Ed made an interesting statement when he said "it's just science." Yes, it is ordinary scientific thinking applied to software testing. What's new about that? Not a whole lot since Socrates, Descartes, Hume, and Popper. But I wager that few people with scientific degrees are actually able to think scientifically about software quality on demand. I base my wager on my extensive experience teaching people how to test. Most people are pretty bad at it, even if they are quite experienced and otherwise well educated. I base my wager, as well, on the prevalence of unscientific and in my opinion, quite absurd, claims about how testing should be done. For example, the claim that a test is not valid unless it has a specific pre-scripted expected result is just absurd. I can sit any of you down in front of a product and you will easily find valid problems in it even though I give you no specification and you can have no specific expectations about it before operating it.

The important innovation in the discipline of ET is that we have discovered how to identify and transfer the constituent skills of testing. This makes ET manageable and controllable. Are there systematic methods/skills of improving testing skills? Yes. Here are some ideas from an article I wrote that is not yet on my website:

The outer trappings, inputs and outputs of exploratory testing are worth looking at, but it is the inner structure of ET that matters most-the part that occurs inside the mind of the tester. That's where ET succeeds or fails; where the excellent explorer is distinguished from the amateur. This is a complex subject. Here are some of its key elements:

Test Design: An exploratory tester is first and foremost a test
designer. Anyone can design a test accidentally. The excellent exploratory tester is able to craft tests that systematically explore the product. Test design is a big subject, of course, but one way to approach it is to consider it a questioning process. To design a test is to craft a question for a product that will reveal vital information.

To get better at this: Go to a feature (something reasonably complex, like the table formatting feature of your favorite word processor) and ask thirty questions about it that you can answer, in whole or part, by performing some test activity, by which I mean some test, set of tests, or task that creates tests. Identify that activity along with each question. If you can't find thirty questions that are substantially different from each other, then perform a few tests and try again.
Notice how what you experience with the product gives you more questions.
####################
EXERCISE GOAL
Reproduce word for word the stretch of the exploratory testing passage above that begins with "Test Design: An exploratory" and ends with "and try again.".

DATASET RECORDS
####################
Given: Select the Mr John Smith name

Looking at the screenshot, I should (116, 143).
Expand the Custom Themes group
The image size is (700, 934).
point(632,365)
####################
RESPONSE TO THIS TASK
Test Design: An exploratory tester is first and foremost a test
designer. Anyone can design a test accidentally. The excellent exploratory tester is able to craft tests that systematically explore the product. Test design is a big subject, of course, but one way to approach it is to consider it a questioning process. To design a test is to craft a question for a product that will reveal vital information.

To get better at this: Go to a feature (something reasonably complex, like the table formatting feature of your favorite word processor) and ask thirty questions about it that you can answer, in whole or part, by performing some test activity, by which I mean some test, set of tests, or task that creates tests. Identify that activity along with each question. If you can't find thirty questions that are substantially different from each other, then perform a few tests and try again.